Material to process Start Marker

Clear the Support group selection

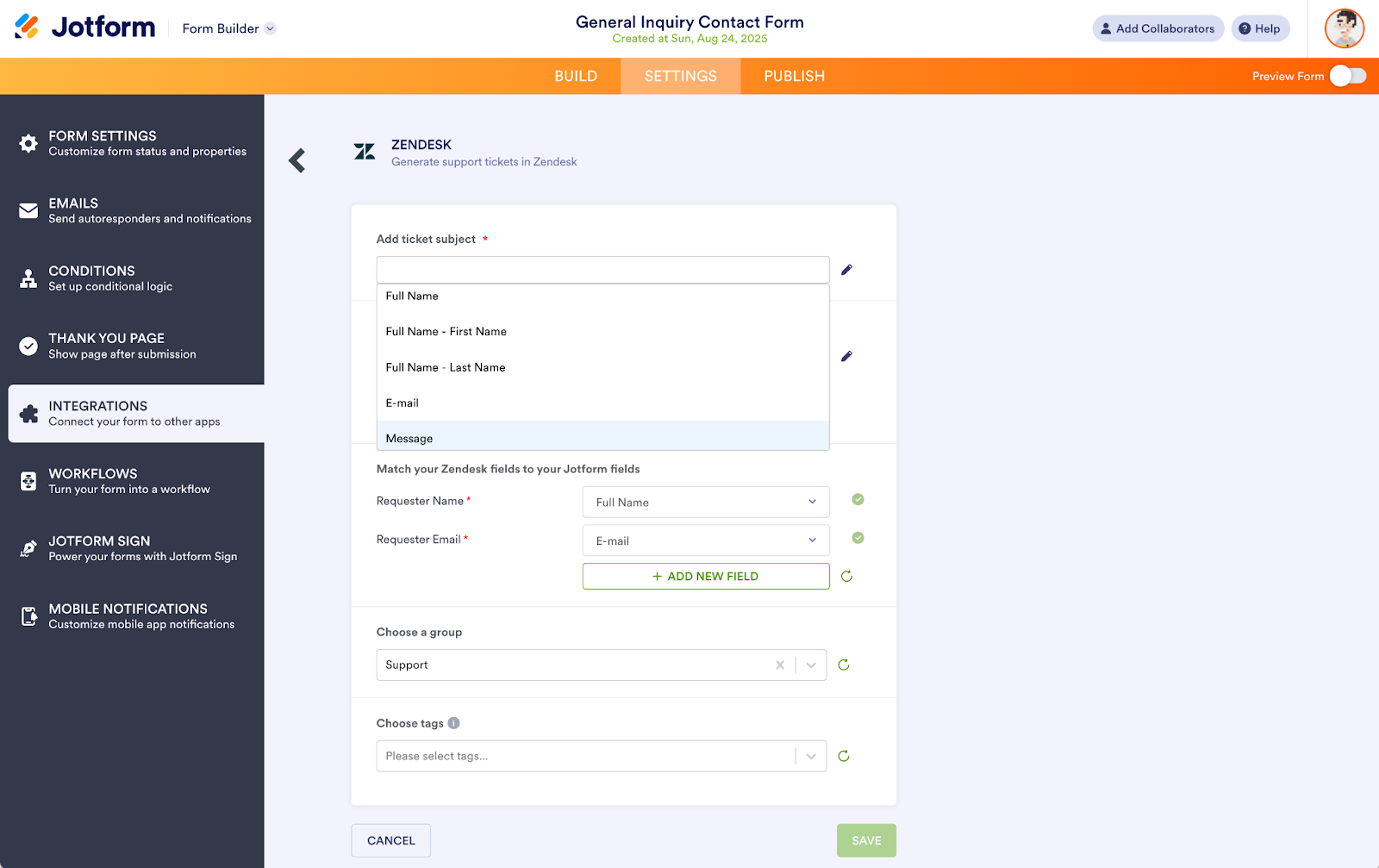pos(779,665)
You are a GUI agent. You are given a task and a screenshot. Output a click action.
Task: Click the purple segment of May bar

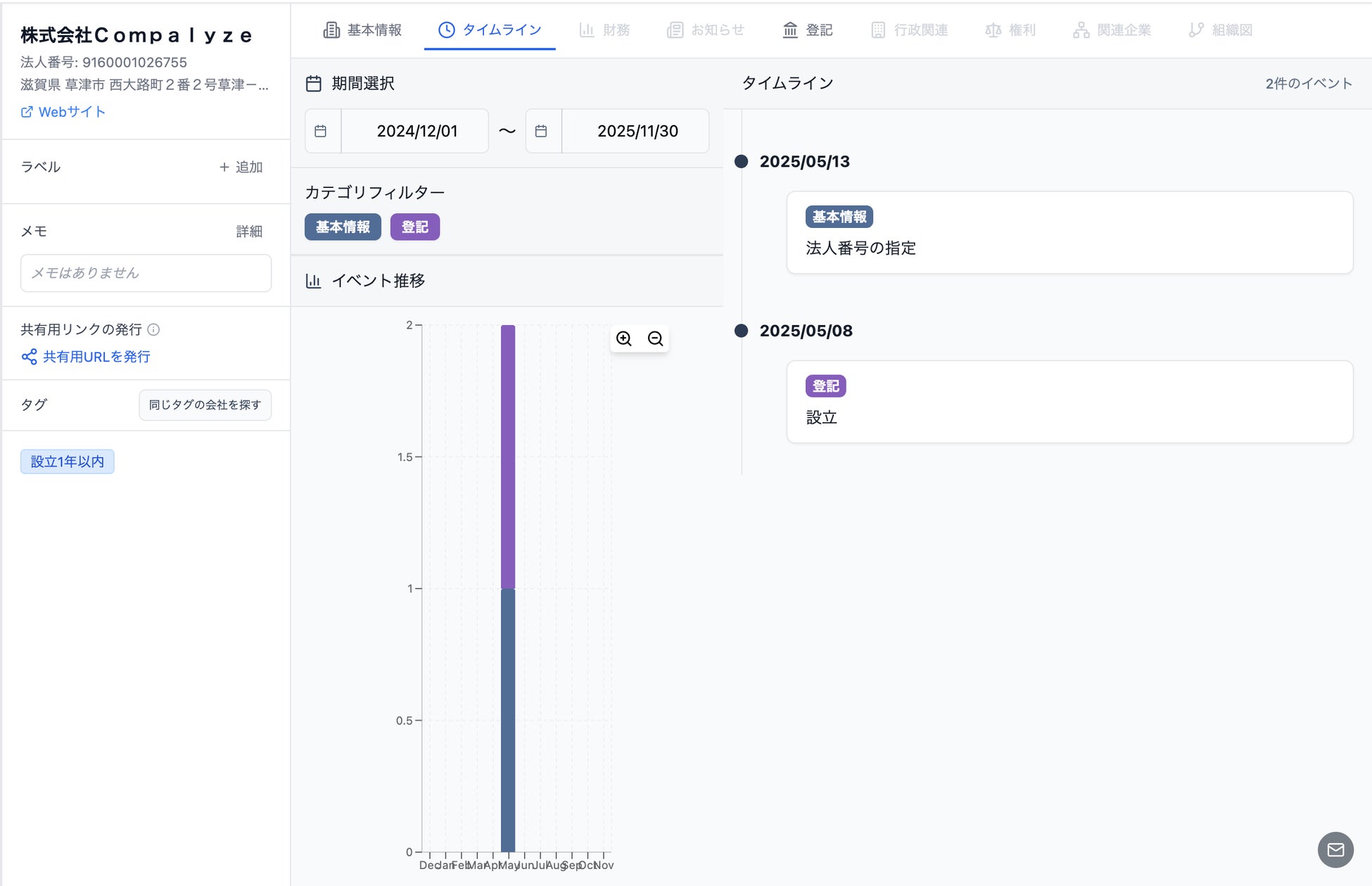pyautogui.click(x=508, y=456)
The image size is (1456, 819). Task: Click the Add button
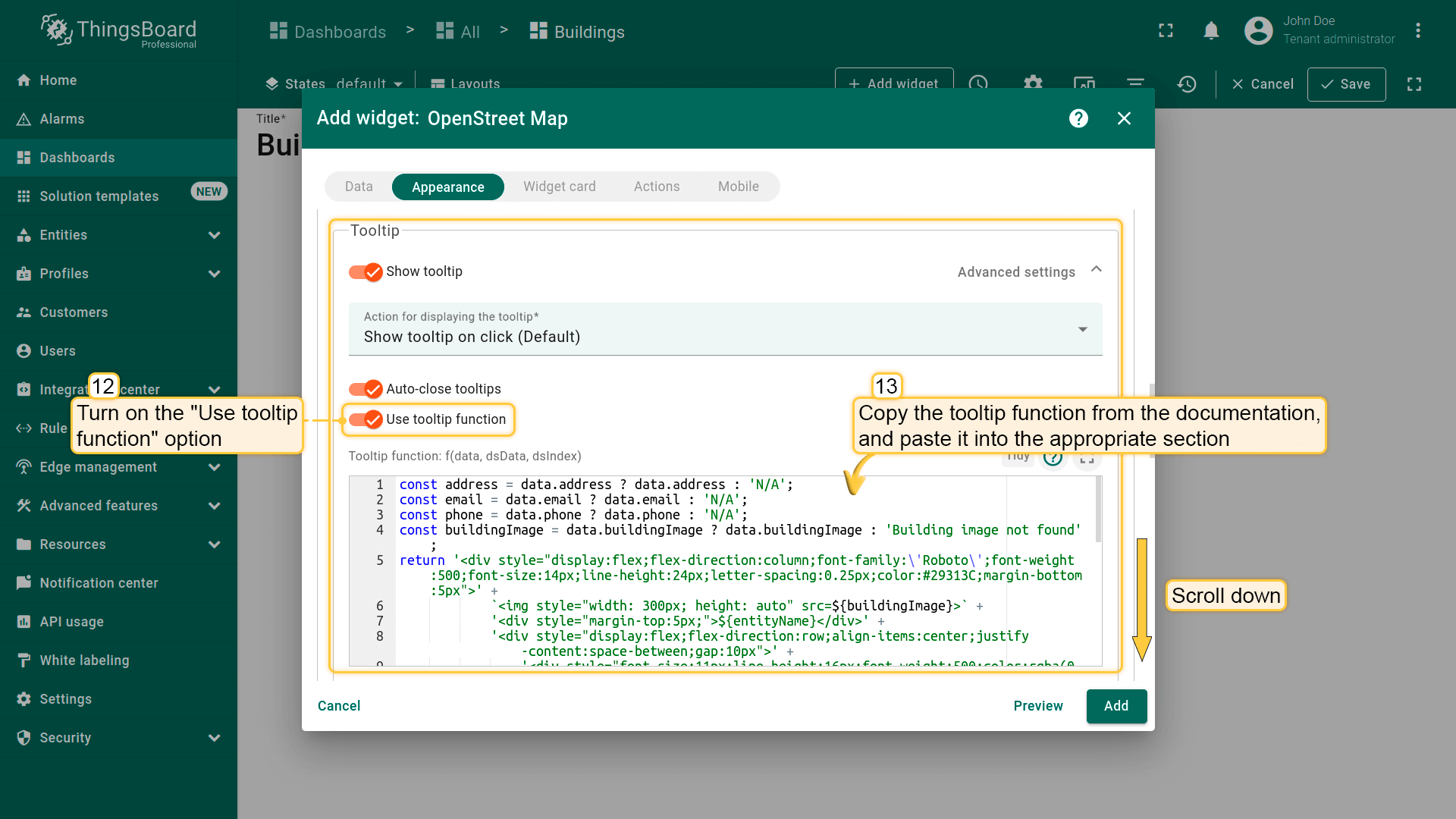click(x=1116, y=706)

Material to process End Marker

**Your assignment**
Starting at the line that holds "Task: Click the purple segment of May bar" and ending at the last line of the material above, repeat each line exactly, both ends included, and leave the pictures out.

**Answer to this task**
Task: Click the purple segment of May bar

pyautogui.click(x=508, y=456)
The image size is (1456, 819). Task: Click the Add button
click(x=1116, y=706)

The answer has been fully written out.